Number of ways to write an integer as a sum of squares modulo $k$ Given a natural number $n$ and an element $k \in \mathbb{Z}_n$, how many solutions are there in $\mathbb{Z}_n$ to the equation  $x^2+y^2 =k$? That is, I'm wondering whether there is a mod-$n$ version of the sum of squares function discussed in this post.
As an example, to write 1 as a sum of squares modulo 7, one has permutations of $0^2+1^2$ but also $2^2+2^2$ and $2^2+5^2$ and $5^2+5^2$.
 A: A formula for the quantity you are considering is given is computed by elementary means in https://arxiv.org/abs/1404.4214 .
In fact, they consider the same counting problem for general quadratic congruences of the form
$$ a_1 x_1^2 + \dots + a_k x_k^2 \equiv b \mod n .$$
A: Here is a quick way to compute it in the case of an odd sphere (so even number of variables) and $p$ is an odd prime. Note that for a general odd number its easy to reduce to this case by the Chinese reminder theorem and an easy lifting from $p$ to $p^m$. The equation $x^2+y^2=a$ is equivalent to the equation $N_{k[i]/k}(\alpha)=a$ where $k=\mathbb{F}_p$ is the field with $p$-elements. 
If $p\equiv 3 mod(4)$ then this equation has exactly $p+1$ solutions if 
$a \ne 0$ and one solution if $a=0$ because the Norm map $Nm:k[i]^\times\to k^\times$ is a surjective homomorphism.
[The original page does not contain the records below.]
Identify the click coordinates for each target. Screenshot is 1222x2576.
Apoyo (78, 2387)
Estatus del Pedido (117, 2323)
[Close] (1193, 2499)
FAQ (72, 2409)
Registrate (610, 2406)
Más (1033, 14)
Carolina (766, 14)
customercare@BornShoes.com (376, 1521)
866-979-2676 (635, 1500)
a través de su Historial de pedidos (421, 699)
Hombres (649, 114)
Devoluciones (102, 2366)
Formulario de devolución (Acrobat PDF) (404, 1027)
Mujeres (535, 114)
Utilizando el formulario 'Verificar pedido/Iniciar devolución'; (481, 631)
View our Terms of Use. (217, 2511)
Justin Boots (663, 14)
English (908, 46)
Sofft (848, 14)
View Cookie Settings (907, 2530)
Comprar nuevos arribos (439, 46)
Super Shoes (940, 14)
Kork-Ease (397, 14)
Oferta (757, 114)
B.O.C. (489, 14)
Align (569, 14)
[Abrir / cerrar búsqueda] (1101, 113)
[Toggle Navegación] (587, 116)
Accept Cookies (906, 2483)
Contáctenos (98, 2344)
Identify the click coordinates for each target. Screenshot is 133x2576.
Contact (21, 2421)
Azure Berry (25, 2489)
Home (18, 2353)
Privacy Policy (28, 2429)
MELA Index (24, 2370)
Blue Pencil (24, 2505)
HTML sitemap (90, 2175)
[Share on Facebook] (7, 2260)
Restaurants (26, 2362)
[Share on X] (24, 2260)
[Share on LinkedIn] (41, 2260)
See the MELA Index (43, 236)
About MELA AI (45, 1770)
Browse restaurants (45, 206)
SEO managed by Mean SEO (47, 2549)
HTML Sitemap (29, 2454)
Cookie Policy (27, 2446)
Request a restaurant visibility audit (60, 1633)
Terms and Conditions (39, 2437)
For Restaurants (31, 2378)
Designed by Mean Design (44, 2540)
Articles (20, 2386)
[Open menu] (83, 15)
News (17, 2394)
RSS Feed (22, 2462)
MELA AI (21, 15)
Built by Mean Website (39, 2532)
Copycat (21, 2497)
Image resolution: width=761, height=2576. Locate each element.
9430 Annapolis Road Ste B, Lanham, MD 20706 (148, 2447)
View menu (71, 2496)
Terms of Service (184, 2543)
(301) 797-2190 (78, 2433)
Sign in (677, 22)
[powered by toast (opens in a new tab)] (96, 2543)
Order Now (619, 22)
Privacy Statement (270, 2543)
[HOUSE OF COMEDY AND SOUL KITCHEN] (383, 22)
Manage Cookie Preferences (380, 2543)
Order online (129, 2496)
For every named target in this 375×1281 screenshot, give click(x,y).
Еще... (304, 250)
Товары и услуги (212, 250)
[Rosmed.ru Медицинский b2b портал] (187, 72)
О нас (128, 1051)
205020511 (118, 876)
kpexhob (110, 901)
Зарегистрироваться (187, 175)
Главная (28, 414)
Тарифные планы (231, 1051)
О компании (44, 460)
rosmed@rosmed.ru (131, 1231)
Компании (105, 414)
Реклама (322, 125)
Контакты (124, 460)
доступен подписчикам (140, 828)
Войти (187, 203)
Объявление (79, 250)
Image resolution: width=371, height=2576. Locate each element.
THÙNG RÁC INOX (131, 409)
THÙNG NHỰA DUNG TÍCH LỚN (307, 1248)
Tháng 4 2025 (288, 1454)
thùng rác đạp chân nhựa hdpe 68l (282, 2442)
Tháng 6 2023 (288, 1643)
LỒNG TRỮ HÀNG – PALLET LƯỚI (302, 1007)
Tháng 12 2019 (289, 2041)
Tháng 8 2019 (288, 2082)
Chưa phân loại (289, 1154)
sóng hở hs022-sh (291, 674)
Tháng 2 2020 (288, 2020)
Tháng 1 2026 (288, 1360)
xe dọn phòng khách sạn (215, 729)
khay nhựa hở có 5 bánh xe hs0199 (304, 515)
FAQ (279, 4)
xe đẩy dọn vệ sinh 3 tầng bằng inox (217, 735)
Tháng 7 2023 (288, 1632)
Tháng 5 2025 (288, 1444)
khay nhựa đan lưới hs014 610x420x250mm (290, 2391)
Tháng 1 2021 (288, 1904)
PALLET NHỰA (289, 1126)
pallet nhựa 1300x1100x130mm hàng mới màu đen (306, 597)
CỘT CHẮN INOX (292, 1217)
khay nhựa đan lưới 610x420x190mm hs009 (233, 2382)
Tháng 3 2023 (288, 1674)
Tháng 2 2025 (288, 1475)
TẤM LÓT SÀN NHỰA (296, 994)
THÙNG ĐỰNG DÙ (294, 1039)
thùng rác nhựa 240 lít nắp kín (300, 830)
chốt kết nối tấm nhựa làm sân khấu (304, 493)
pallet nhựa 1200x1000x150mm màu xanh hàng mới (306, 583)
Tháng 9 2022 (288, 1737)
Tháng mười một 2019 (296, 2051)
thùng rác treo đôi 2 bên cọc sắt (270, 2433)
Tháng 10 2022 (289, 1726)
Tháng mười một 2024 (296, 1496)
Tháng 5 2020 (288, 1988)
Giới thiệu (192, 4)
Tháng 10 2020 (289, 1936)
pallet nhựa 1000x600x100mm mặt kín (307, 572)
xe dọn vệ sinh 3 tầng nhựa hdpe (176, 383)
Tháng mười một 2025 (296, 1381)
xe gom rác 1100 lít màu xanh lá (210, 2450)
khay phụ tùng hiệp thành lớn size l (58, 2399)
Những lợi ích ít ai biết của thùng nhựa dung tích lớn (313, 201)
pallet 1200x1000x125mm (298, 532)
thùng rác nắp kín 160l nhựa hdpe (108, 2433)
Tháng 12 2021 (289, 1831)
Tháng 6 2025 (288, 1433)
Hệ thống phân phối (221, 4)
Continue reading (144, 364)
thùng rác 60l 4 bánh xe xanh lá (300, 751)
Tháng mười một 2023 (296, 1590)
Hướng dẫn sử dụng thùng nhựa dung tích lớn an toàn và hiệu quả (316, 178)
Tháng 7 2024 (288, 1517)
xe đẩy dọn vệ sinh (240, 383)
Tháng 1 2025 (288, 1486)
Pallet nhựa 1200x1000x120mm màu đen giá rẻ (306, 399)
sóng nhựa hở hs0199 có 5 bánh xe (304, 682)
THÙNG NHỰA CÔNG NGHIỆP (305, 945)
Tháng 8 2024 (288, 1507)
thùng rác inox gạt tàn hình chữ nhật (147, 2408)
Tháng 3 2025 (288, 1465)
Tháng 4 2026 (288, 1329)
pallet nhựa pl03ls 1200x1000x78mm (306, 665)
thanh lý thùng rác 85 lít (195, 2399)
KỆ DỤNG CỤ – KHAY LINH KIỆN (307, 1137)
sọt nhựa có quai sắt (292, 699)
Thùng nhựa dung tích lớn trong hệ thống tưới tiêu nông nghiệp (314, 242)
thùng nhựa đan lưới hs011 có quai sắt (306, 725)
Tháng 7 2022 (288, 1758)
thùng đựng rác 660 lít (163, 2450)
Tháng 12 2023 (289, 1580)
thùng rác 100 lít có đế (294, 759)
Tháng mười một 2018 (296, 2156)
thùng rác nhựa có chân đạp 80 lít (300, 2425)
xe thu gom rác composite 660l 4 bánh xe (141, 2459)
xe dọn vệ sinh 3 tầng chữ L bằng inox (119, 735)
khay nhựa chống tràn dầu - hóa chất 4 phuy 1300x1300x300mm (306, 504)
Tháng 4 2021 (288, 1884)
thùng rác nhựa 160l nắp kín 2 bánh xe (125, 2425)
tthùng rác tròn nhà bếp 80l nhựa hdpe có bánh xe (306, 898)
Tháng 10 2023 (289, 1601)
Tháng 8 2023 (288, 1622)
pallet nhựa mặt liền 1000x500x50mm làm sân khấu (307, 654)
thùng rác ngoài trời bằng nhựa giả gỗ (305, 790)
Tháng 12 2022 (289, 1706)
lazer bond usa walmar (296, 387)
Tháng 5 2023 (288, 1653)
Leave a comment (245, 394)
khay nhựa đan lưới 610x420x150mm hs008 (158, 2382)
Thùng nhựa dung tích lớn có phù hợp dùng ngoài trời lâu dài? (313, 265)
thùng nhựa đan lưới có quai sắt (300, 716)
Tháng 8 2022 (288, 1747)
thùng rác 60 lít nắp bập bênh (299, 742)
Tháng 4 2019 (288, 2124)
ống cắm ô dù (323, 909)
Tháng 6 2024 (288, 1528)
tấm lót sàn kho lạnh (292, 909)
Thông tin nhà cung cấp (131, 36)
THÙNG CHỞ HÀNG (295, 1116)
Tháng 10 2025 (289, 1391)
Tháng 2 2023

If we denote by $f_\ell(a)$ the function that count the solution with $\ell$ variables, then byt clearly we have 
$$f_{2\ell}(a)=\sum_{a_1+...+a_\ell = a}f_2(a_1)f_2(a_2)...f_2(a_\ell)$$, 
because we can count conditionally on the value of $x_{2i-1}^2+x_{2i}^2$ for every $1\le i\le \ell$ and sum the results. In other words, $f_{2\ell}$ is the $\ell$-fold convolution $f_2*f_2*...*f_2$. Let $I$ denote the constant function with value 1 on $k$, and $\delta_0$ the function which is $1$ at $0$ and $0$ otherwise. The calculation we did for $f_2$ gives exactly that 
$f_2=(p+1)I -p\delta_0$. Using the linearity of the convolution and the convolutions $I*I=pI$, $\delta_0*f=f$ for every $f$ we get that 
$$((p+1)I - p\delta_0)^{*\ell}=\sum_{k=0}^{\ell-1} {\ell \choose k} (-1)^{\ell - k}(p+1)^kp^{k-1}p^{\ell-k}I+(-1)^\ell p^\ell \delta_0=$$
$$=p^{\ell-1} \sum_{k=1}^{\ell} {\ell \choose k} (-1)^{\ell - k}(p+1)^kI+(-1)^\ell p^\ell\delta_0=p^{\ell-1}(p^\ell-(-1)^\ell)I+(-1)^\ell p^\ell \delta_0$$ 
and this (if I don't have any computation mistake!) gives you the answer in the case $p\equiv3 mod 4$. A similar argument works for $p\equiv 1 mod 4$ with different $f_2$ (here the algebra $k[i]$ splits into $k\oplus k$)
For even spheres, its slightly more complicated since eventually you have to convolve with the function $f_1$ which is the sum of $I$ and a quadratic character, but this is not a big difference when you notice that if $\chi$ is such a character then $\chi*I=0$ and $(I+\chi)*(I+\chi)=I+2\chi+\chi*\chi=f_2$ 
so you have all the convolution formulas you need.